§ **Goal**:
Transcribe the lines of the records below exactly, starting at the line that contains "This screenshot has width=402, height=227." and ending at the line that contains "pos(925,182)", both included.

§ **Data lines**:
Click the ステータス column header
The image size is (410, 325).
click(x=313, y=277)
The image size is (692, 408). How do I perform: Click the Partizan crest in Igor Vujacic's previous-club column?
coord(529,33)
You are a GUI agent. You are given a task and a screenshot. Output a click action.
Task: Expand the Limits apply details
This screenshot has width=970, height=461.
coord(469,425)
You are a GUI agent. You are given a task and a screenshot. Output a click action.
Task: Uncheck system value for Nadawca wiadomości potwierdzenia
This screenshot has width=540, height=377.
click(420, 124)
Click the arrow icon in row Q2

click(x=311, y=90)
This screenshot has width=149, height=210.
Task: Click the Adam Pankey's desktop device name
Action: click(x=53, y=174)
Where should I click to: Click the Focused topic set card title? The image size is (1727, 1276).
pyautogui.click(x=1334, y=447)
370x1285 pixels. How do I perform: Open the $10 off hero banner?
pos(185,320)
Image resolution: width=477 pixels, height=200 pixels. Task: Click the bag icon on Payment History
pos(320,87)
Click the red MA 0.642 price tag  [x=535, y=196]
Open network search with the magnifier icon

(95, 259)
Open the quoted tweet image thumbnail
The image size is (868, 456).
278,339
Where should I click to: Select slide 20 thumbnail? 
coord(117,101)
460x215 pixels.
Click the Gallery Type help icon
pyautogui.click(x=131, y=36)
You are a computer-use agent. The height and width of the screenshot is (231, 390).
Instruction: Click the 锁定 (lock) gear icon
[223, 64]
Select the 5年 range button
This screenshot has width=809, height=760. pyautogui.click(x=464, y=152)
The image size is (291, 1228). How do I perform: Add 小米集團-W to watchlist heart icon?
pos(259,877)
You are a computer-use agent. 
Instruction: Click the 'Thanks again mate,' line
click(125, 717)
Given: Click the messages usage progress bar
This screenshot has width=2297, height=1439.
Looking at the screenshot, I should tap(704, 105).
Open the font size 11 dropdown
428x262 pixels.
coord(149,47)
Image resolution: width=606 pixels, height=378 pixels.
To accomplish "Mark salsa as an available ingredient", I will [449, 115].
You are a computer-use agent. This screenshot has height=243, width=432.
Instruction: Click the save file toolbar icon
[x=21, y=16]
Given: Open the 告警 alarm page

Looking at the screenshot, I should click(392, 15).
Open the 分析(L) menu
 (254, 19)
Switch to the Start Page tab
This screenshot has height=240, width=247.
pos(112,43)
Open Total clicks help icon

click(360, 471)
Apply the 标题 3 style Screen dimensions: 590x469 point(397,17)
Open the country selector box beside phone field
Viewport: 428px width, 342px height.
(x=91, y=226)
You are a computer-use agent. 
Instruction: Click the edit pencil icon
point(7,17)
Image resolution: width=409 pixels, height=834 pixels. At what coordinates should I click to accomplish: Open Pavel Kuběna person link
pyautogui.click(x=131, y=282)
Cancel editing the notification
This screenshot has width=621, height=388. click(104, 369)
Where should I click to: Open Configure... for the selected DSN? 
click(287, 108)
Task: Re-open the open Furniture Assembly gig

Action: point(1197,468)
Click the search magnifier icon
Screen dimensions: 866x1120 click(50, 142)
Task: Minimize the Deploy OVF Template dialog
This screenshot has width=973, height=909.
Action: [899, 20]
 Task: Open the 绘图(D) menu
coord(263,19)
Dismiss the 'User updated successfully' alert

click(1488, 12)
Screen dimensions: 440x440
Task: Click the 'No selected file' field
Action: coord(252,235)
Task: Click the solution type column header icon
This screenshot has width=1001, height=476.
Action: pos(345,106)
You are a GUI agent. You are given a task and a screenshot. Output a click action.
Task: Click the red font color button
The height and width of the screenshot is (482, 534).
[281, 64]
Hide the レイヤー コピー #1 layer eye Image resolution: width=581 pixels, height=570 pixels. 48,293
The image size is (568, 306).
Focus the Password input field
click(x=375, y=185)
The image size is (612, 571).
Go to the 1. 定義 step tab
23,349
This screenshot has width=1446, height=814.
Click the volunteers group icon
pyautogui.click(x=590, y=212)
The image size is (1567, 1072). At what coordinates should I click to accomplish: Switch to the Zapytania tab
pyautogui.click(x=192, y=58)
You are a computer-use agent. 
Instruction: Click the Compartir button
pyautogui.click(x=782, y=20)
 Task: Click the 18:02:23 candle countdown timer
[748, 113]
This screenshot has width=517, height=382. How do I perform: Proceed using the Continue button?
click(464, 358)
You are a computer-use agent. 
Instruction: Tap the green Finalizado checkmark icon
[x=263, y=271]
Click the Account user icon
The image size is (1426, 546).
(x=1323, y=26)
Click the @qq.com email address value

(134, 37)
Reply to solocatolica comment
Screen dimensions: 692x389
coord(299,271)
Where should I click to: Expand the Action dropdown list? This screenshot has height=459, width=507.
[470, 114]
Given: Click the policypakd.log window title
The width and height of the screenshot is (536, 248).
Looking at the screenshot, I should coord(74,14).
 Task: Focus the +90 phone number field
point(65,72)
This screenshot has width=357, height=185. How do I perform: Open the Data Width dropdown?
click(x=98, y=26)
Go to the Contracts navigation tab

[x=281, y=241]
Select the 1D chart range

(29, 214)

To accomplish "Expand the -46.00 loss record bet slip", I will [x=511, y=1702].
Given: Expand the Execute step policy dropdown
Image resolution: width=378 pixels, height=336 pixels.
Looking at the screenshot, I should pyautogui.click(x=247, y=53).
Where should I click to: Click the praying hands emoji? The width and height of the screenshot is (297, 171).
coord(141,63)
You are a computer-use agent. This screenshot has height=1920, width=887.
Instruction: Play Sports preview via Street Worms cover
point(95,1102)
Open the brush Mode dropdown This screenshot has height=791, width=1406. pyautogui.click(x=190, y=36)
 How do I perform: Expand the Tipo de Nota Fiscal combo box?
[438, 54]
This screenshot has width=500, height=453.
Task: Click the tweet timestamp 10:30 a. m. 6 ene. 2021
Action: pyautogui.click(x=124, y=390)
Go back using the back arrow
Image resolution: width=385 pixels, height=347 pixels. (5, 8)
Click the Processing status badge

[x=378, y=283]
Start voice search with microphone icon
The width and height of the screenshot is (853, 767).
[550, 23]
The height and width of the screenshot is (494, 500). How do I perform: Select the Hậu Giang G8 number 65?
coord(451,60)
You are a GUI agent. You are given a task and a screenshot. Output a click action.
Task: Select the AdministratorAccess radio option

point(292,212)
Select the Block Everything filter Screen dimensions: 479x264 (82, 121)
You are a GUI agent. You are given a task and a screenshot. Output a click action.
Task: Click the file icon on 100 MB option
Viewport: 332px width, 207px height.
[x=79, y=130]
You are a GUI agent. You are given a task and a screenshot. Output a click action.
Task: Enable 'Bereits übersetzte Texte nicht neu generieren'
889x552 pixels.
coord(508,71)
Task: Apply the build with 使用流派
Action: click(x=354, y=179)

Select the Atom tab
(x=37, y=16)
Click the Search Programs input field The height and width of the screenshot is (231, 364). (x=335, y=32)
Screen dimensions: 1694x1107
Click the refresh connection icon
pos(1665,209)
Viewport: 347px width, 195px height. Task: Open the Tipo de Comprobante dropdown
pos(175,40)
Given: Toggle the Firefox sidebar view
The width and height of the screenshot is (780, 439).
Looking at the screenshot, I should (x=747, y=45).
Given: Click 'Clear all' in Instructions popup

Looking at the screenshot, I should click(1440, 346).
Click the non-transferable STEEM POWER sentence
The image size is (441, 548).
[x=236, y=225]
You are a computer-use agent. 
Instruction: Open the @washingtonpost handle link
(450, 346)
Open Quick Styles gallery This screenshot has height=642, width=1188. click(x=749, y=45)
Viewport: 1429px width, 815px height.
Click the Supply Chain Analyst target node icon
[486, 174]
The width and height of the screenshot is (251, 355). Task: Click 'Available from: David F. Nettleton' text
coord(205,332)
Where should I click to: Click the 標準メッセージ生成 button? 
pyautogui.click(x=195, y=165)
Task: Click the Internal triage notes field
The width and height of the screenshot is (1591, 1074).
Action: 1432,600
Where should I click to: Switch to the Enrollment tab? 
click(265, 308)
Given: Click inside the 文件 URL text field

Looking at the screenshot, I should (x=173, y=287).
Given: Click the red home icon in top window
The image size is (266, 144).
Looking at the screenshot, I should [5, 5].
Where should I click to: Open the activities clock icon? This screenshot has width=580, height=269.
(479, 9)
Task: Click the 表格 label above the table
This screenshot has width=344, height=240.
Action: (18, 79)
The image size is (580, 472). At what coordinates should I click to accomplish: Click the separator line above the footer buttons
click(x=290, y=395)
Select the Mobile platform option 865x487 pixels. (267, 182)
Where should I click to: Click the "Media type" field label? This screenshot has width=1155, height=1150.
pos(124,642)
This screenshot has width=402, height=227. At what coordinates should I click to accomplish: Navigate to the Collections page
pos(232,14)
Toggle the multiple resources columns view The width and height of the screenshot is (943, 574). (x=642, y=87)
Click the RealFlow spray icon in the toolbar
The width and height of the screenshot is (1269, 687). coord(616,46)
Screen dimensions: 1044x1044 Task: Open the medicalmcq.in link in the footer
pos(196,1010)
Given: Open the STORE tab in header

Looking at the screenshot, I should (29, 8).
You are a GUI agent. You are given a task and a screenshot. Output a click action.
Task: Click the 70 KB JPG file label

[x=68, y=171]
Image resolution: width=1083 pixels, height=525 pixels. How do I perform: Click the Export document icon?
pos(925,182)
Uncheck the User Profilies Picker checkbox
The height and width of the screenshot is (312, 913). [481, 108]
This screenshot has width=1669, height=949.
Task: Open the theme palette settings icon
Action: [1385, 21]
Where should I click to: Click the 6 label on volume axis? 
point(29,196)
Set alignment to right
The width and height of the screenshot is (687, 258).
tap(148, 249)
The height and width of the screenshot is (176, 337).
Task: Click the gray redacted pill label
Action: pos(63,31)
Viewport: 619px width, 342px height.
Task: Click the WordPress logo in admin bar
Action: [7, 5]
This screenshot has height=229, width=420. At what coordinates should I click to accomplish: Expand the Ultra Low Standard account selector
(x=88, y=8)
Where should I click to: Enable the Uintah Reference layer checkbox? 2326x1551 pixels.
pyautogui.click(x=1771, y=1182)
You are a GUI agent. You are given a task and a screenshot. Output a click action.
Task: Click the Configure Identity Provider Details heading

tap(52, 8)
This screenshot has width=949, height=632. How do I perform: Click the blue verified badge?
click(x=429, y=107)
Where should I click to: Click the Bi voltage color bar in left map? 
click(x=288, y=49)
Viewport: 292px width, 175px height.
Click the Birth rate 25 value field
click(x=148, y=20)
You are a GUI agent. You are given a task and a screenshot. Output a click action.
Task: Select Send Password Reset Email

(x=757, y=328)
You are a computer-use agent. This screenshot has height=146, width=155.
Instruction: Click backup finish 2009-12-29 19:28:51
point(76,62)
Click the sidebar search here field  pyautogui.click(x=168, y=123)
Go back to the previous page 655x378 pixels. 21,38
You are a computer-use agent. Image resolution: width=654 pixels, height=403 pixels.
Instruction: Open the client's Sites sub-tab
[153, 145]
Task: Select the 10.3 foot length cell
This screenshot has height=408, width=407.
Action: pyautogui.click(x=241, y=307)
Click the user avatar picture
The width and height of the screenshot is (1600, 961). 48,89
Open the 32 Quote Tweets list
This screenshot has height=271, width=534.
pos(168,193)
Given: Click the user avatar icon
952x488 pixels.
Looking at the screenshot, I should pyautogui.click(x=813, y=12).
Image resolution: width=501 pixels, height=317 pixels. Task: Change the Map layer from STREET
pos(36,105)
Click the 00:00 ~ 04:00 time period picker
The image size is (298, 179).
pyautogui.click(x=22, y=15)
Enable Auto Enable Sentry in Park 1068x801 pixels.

§ **Solution for this exercise**:
This screenshot has width=402, height=227. At what coordinates should I click to accomplish: Navigate to the Collections page
pos(232,14)
Toggle the multiple resources columns view The width and height of the screenshot is (943, 574). (x=642, y=87)
Click the RealFlow spray icon in the toolbar
The width and height of the screenshot is (1269, 687). coord(616,46)
Screen dimensions: 1044x1044 Task: Open the medicalmcq.in link in the footer
pos(196,1010)
Given: Open the STORE tab in header

Looking at the screenshot, I should (29, 8).
You are a GUI agent. You are given a task and a screenshot. Output a click action.
Task: Click the 70 KB JPG file label

[x=68, y=171]
Image resolution: width=1083 pixels, height=525 pixels. How do I perform: Click the Export document icon?
pos(925,182)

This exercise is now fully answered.